* TASK DIRECTIONS *
Repeat exactly the line with "Instruction: Open the user profile icon menu" and each line after it to the end of the data below; pictures stay out.

┌─ RECORDS SUPPLIED

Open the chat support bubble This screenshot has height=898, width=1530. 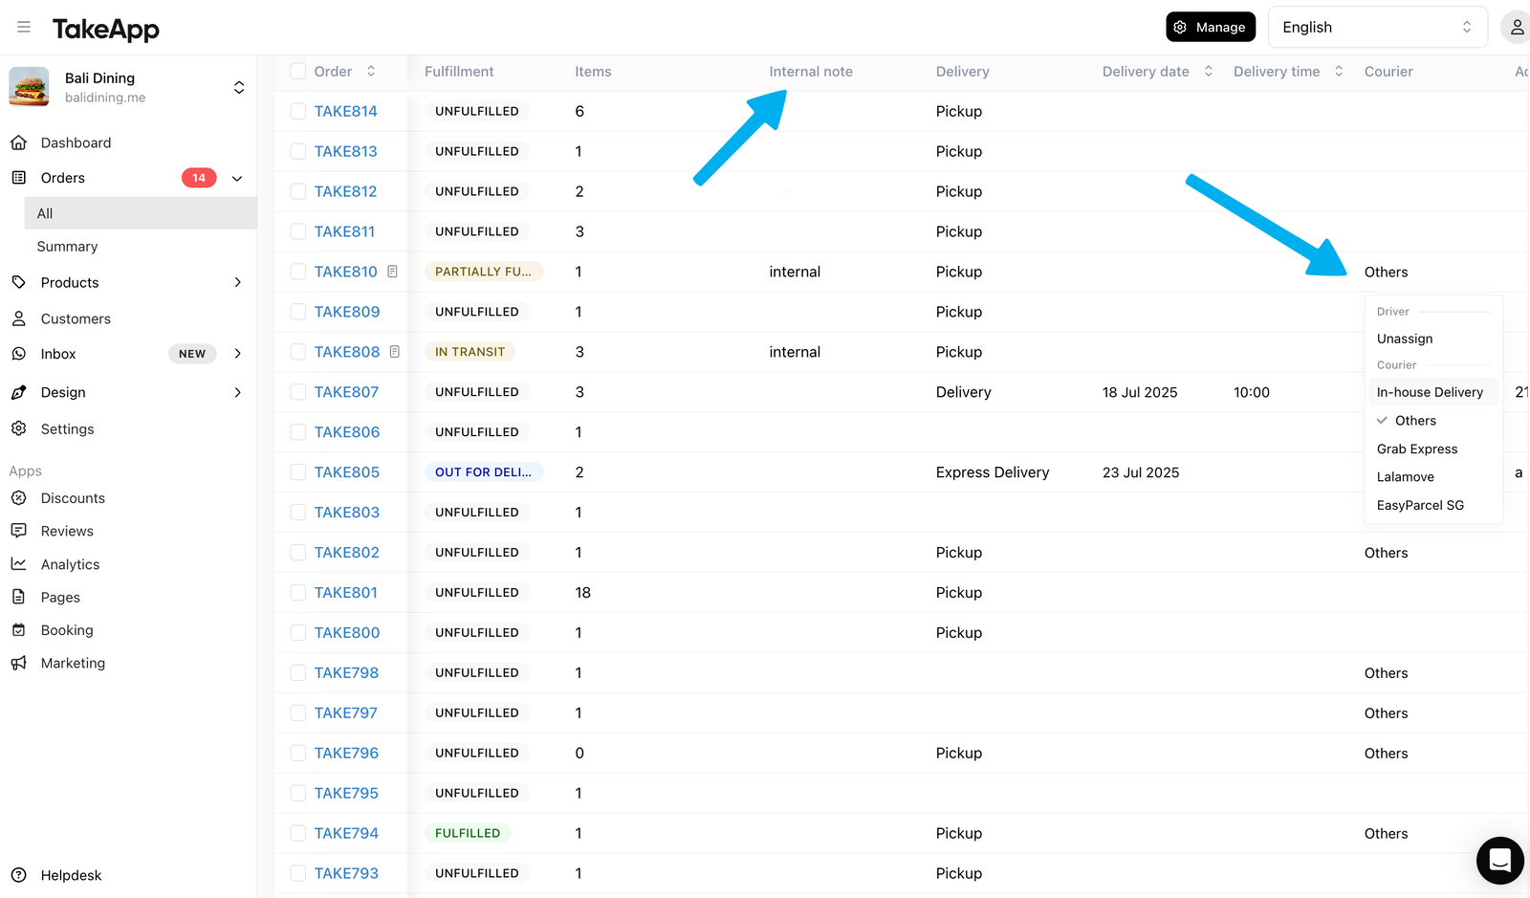(1499, 860)
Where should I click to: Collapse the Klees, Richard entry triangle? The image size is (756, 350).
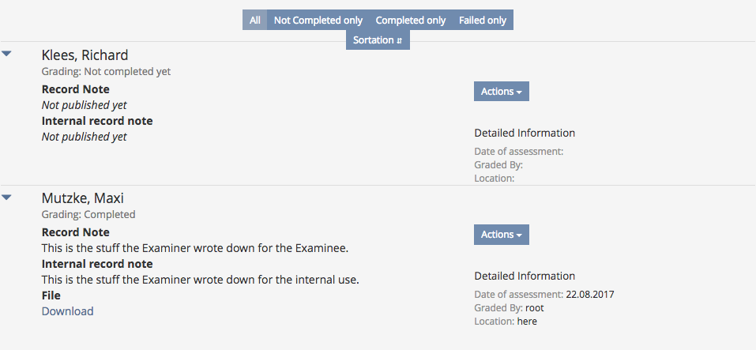[x=6, y=55]
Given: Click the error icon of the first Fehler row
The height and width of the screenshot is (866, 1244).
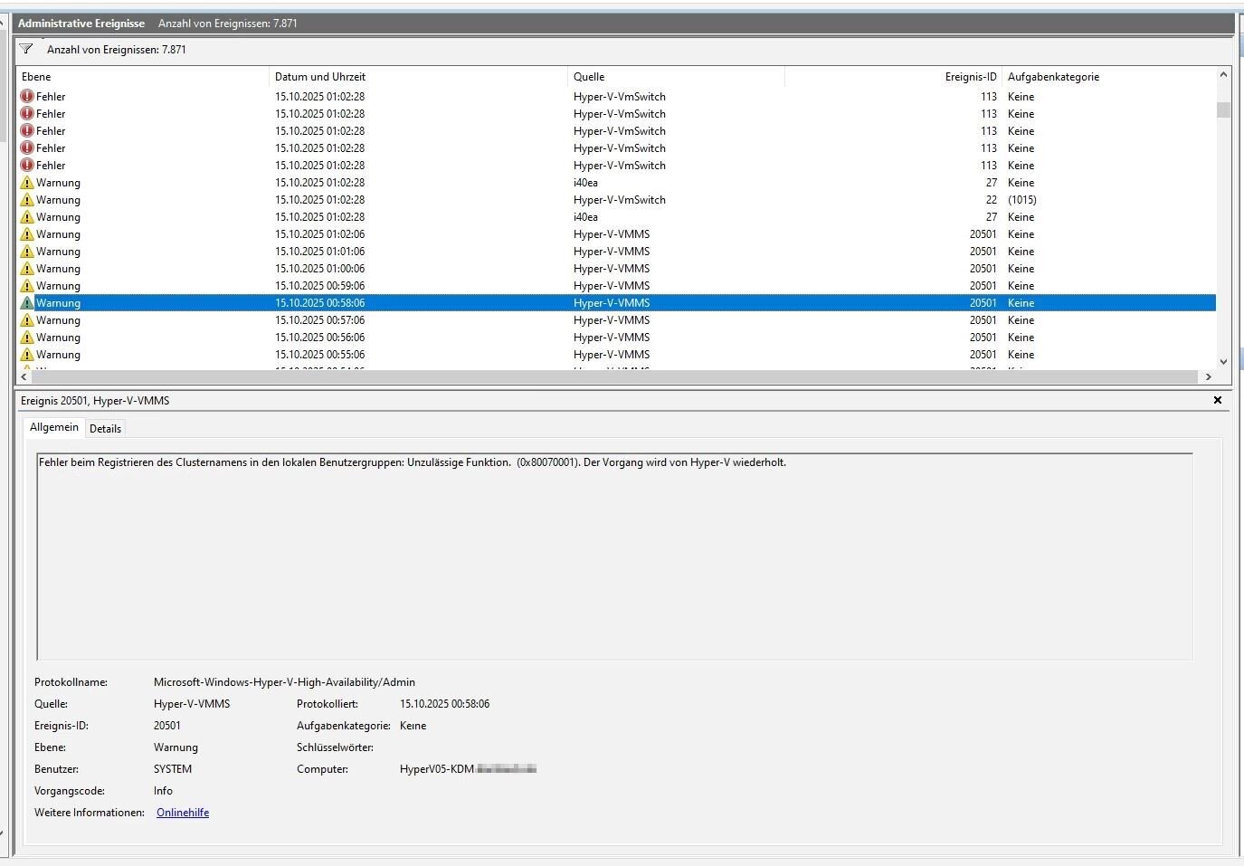Looking at the screenshot, I should coord(27,97).
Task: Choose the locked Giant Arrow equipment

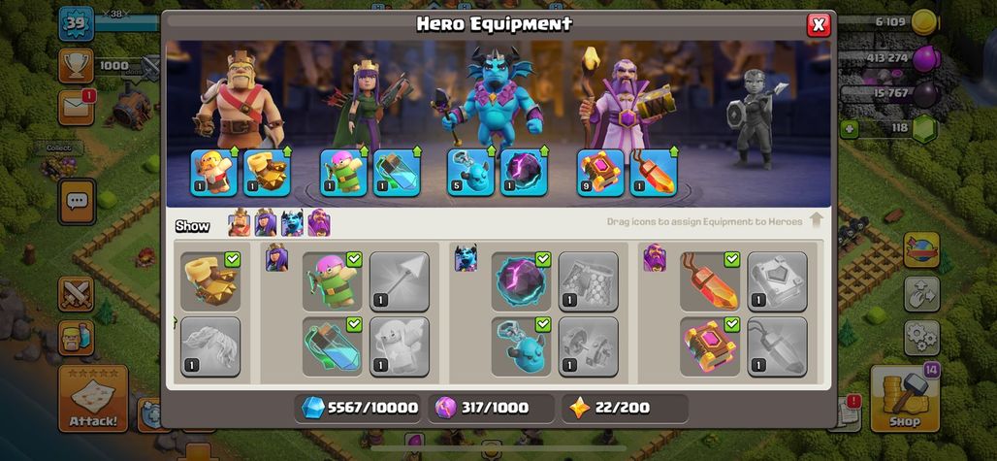Action: click(x=400, y=281)
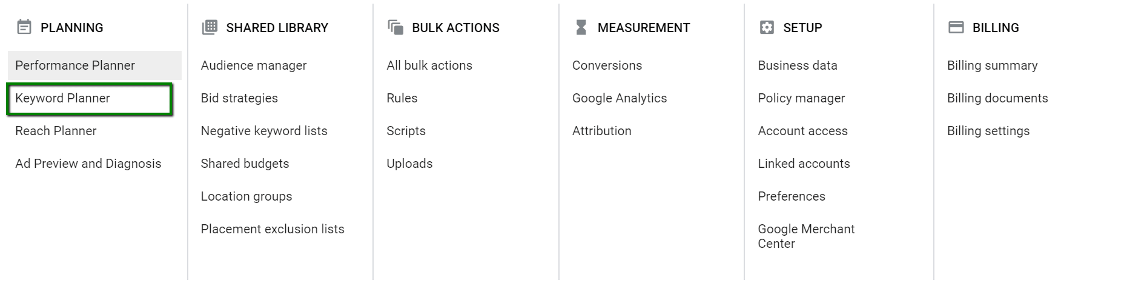View Billing summary
This screenshot has height=283, width=1124.
(992, 65)
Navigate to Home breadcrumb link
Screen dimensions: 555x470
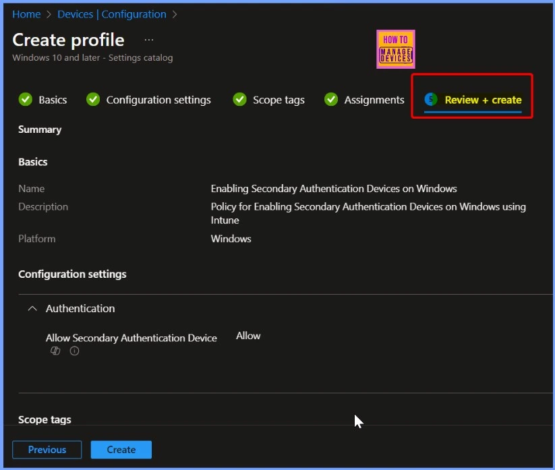[x=26, y=14]
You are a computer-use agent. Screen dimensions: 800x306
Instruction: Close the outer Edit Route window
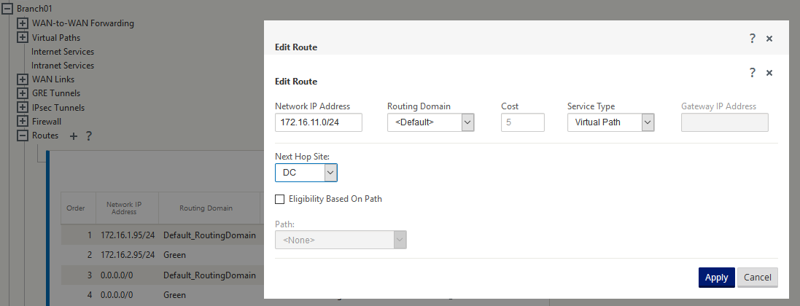[x=769, y=38]
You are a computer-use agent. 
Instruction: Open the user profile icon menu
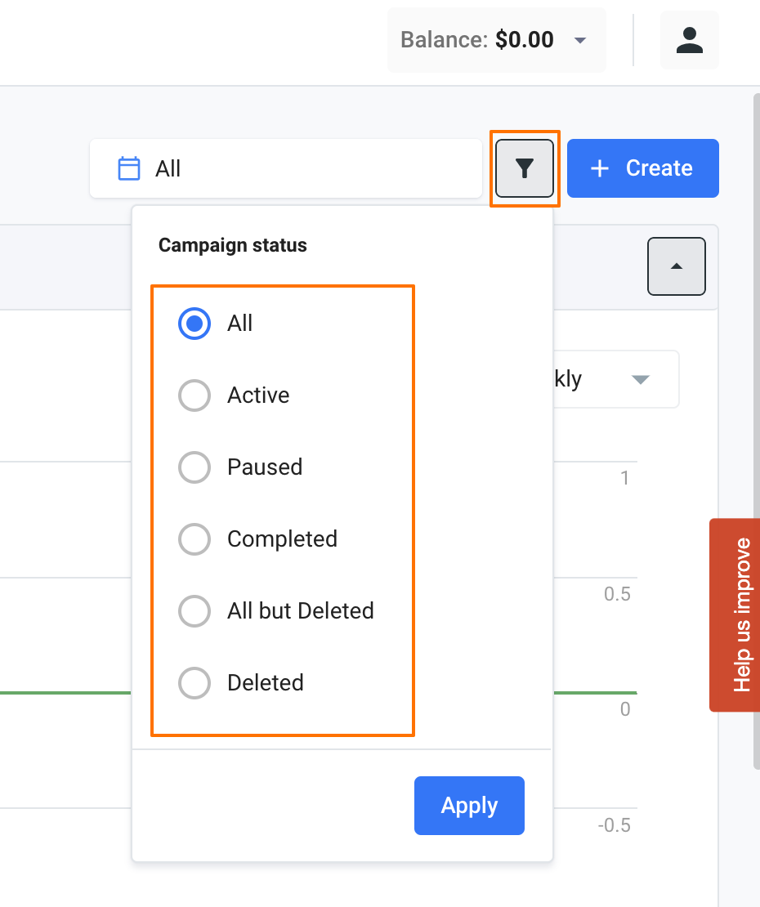point(690,40)
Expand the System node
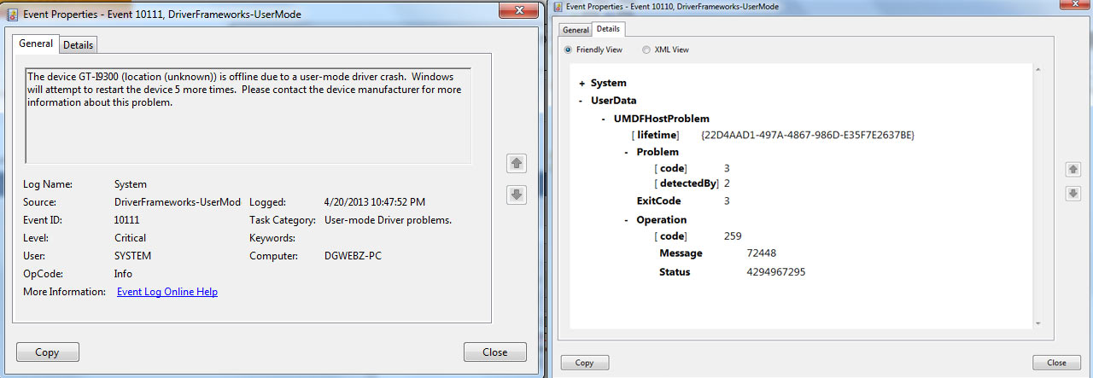This screenshot has height=378, width=1093. tap(582, 84)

└─

* OUTPUT OF THE EXERCISE *
Instruction: Open the user profile icon menu
point(690,40)
Expand the System node
This screenshot has height=378, width=1093. tap(582, 84)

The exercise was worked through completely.